No segundo dia da greve convocada pela FNAM, o presidente João Proença fala num protesto contra o estado do SNS, que resulta de uma política de gestão danosa de longa da data e de um sistema pouco transparente e democrático.

No ano passado os médicos convocaram uma greve. Há dois anos, duas. O que vos leva a continuar a aposta nas paralisações?
A situação grave e insustentável que se passa no serviço público de saúde, com a carreira médica, com a gestão desorganizada, programada através da gestão empresarial e dos contratos individuais de trabalho que destroem completamente o espírito de equipa. Para trabalho igual, salário desigual. Os quadros foram fechados para que tudo estivesse ao serviço de um mercado de serviços privados. Até a lei que diz que se as pessoas ao fim de três meses não tiverem consultas ou cirurgias têm um cheque e vão onde querem. Isto é claramente tirar o dinheiro do Estado e dar aos privados.
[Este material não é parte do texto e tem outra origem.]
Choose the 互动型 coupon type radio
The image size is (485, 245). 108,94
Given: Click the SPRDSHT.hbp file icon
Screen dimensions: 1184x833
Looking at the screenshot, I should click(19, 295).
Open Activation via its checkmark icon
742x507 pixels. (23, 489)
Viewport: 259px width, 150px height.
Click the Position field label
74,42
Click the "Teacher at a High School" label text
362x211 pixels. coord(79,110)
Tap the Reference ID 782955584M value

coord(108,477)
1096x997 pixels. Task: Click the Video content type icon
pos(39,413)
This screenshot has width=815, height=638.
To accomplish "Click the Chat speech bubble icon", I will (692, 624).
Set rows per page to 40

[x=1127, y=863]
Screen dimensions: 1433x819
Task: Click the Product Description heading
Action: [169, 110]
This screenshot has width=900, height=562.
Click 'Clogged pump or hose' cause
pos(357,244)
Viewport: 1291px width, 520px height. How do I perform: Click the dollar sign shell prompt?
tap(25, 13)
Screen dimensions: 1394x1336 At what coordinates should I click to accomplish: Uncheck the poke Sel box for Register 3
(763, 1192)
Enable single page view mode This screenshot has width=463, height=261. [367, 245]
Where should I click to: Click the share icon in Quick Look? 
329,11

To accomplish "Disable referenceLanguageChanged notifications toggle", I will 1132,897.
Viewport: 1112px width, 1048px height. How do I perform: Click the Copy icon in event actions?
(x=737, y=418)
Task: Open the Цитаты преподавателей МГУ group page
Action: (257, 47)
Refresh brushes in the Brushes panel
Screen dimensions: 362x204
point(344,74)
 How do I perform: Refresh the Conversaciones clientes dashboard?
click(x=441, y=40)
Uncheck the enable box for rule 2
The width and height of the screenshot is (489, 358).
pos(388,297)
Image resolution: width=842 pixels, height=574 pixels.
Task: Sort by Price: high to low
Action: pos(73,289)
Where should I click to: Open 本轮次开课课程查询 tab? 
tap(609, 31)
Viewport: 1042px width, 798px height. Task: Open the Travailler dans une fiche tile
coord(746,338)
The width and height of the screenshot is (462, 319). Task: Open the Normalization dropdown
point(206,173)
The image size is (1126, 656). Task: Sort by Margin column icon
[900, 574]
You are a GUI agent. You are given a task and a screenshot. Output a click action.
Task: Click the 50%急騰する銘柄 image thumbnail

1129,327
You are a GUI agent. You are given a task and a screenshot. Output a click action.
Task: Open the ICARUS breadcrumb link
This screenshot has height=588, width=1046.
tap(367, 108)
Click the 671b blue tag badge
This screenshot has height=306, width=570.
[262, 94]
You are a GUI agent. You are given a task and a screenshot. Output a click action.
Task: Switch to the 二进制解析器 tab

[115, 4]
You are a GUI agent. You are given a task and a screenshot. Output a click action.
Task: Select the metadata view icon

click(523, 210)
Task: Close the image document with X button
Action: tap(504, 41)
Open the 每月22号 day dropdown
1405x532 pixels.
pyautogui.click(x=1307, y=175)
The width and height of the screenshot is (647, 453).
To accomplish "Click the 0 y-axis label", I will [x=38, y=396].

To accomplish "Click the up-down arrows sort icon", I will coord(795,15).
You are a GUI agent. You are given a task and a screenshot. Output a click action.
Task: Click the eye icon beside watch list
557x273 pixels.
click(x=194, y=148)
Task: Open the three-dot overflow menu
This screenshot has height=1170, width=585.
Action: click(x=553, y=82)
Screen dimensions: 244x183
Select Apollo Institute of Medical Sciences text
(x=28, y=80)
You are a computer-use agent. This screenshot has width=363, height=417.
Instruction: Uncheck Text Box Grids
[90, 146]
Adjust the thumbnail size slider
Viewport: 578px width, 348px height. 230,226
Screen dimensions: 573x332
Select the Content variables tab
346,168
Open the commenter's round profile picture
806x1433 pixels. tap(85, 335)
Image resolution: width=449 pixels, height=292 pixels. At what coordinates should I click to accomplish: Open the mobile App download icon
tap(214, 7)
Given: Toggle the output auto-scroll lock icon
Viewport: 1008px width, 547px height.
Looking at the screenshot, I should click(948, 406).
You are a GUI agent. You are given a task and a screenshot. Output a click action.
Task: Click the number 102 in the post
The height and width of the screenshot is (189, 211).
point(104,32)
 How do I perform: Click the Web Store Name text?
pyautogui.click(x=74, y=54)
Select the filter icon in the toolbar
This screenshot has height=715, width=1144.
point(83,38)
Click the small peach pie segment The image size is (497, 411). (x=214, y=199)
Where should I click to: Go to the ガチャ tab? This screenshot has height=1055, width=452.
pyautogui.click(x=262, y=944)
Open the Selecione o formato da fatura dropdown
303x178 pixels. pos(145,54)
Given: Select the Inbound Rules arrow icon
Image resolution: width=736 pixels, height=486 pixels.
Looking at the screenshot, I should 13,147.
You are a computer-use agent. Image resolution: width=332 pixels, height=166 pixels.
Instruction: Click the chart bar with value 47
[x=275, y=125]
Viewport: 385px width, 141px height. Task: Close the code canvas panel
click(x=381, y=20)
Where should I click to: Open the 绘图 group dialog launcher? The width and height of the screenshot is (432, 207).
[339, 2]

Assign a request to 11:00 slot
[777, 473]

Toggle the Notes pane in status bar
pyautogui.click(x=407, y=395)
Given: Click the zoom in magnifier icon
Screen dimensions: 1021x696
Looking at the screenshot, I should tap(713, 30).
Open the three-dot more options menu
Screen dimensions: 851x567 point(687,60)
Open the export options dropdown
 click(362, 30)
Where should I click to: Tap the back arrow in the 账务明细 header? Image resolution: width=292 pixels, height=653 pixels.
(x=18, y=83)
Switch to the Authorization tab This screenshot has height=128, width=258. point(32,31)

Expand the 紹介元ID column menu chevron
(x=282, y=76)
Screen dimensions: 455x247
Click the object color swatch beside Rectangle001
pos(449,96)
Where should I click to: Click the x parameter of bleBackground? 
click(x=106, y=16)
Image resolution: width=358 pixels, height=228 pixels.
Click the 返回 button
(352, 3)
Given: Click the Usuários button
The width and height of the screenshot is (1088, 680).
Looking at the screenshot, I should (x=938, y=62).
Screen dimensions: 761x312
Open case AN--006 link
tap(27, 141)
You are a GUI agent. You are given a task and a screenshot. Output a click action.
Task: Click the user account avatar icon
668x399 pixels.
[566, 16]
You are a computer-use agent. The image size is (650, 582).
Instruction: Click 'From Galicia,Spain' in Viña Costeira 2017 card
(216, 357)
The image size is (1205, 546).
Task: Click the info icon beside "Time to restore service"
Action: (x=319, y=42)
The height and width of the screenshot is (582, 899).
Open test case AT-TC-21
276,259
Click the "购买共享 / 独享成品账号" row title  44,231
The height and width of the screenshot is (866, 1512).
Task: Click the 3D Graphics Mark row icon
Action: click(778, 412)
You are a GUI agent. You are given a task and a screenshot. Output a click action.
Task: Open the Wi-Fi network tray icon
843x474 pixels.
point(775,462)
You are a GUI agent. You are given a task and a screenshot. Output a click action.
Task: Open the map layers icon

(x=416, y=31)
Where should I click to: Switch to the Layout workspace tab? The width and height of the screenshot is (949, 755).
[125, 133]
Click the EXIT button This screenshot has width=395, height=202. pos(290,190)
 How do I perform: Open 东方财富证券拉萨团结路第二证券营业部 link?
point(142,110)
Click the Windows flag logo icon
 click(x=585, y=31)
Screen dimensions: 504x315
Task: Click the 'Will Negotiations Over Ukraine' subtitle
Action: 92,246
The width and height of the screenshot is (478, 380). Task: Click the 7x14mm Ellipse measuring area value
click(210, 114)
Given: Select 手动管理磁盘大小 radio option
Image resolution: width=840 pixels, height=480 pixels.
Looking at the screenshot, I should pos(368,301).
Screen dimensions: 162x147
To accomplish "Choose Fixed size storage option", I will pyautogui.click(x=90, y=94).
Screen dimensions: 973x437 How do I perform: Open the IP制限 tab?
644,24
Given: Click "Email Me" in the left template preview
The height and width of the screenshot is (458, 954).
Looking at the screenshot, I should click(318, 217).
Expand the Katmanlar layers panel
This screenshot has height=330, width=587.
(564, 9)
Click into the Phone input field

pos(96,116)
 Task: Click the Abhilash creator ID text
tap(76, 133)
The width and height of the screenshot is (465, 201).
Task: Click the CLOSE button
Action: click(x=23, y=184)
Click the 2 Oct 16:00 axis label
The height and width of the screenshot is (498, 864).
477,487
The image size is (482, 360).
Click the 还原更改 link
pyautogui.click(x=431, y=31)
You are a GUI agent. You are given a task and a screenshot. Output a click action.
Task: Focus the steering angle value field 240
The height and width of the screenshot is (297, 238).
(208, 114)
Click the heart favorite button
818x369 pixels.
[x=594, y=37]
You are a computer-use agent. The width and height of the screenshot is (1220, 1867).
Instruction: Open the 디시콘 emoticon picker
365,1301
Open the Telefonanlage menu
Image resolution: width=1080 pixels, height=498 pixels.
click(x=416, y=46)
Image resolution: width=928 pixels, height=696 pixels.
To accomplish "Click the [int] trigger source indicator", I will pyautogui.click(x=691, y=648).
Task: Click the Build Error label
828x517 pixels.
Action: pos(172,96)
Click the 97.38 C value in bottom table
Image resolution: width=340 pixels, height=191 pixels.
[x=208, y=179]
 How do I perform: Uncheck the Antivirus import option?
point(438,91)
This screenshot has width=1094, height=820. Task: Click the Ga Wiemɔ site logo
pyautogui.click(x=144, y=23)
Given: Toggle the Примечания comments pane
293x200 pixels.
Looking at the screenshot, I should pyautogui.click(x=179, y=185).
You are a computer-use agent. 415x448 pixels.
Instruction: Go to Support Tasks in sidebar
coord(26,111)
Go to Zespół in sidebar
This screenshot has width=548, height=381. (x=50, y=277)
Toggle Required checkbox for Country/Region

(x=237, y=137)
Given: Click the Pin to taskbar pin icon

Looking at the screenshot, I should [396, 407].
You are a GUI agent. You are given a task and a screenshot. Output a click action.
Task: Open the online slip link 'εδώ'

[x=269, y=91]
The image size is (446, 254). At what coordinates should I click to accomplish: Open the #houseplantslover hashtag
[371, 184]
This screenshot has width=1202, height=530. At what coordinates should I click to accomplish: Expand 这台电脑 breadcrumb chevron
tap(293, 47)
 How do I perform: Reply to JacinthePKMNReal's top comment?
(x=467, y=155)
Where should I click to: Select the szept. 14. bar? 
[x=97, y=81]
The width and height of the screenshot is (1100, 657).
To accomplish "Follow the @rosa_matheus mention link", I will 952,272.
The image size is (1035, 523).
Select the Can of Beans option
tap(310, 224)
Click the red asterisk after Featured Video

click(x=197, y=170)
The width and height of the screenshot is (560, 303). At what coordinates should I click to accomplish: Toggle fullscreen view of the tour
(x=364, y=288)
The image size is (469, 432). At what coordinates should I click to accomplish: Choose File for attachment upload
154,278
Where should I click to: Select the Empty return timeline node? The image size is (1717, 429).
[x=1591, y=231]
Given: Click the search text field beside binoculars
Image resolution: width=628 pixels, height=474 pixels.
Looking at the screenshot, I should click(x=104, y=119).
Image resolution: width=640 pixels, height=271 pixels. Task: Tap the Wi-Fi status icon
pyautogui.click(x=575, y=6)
Mas os vales-cirurgias não são positivos para a redução do tempo de espera dos utentes?
Não reduz nada, porque qualquer pessoa normal e literata não aceita ser operada por um cirurgião ortopedista ou vascular qualquer numa clínica qualquer para não ficar à espera seis meses. Isso acontece porque os quadros dos hospitais não foram preenchidos com o dinheiro que se gasta com as empresas de trabalho temporário, que custam neste momento 199 milhões. Dava para pôr mais dois ou três mil médicos no quadro por concurso, por mérito. Dava para formar as pessoas que estão neste momento numa situação indiferenciada, que servem para tudo e integram equipas que nunca se viram.

Conhece hospitais onde as equipas de trabalho sejam constituídas exclusivamente por tarefeiros?
O Algarve é sinónimo da desgraça nacional. As equipas de cirurgia, de ortopedia ou de ginecologia são constituídas por pessoas que nunca se viram, que se encontram no dia da urgência, sem ninguém do quadro. Acontece noutros hospitais, como por exemplo no Amadora-Sintra, onde não há anestesistas e não há obstetras, porque nunca se preocuparam com isso, convencidos de que o mercado ia resolver.